_SUPPLIED TEXT_:
LC-DIG-ppmsca-01697 "SP.M.0911" / Angela de Rosette.

There are clashes and rumblings. The noise is deafening. The silence is threatening. I feel like I’m trapped on Willy Wonka’s boat, toward the end of the tour. Where violent images flash and scream. When everything the man is crumbles and become shadows of goodness that once might have been. The moment when everything is tilted.

And nothing will ever seem as it was once before.

The disruptive noise taunts; a shadow of arid despair sucks the watery blood from life.

The tornado of vocal destruction swirls and whirls inside my self. Each energy receptive nerve flushes the noise outward. Only to become trapped in a different area of this human’s body. And it builds up. Bubbles up. And I whisper the pondering wonder, are we going mad? Am I going mad?

And the noise grows.

Splashes of paint on canvas, a hurried sculpture or two, some spliced pictures pasted together. A poorly thought out poem. A rushed fictional hand job. The guts of artistic endeavors bleed out. Into the world. Into the void. In an effort to silence the mounting racket.

And I can’t figure out if I’m going mad or if it’s the rest of them or if it’s a little of both and if the madness is part of a symbiotic something and if it matters and if anyone can stop it.

Or should it be split open wide? Should it be ripped open wide? Should containment be wadded up into a ball and thrown in the trash?

We’re are all mad here…worked for the Hatter. A little.

_SUPPLIED MATERIAL_:
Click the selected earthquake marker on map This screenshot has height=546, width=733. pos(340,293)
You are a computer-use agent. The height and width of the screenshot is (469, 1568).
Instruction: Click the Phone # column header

_EXERCISE_: From the prose passage about noise and madness, write out word for word the part starting with "And the noise" and going on through "in the trash?". Draw only on the prose passage about noise and madness.

_FINISHED EXERCISE_:
And the noise grows.

Splashes of paint on canvas, a hurried sculpture or two, some spliced pictures pasted together. A poorly thought out poem. A rushed fictional hand job. The guts of artistic endeavors bleed out. Into the world. Into the void. In an effort to silence the mounting racket.

And I can’t figure out if I’m going mad or if it’s the rest of them or if it’s a little of both and if the madness is part of a symbiotic something and if it matters and if anyone can stop it.

Or should it be split open wide? Should it be ripped open wide? Should containment be wadded up into a ball and thrown in the trash?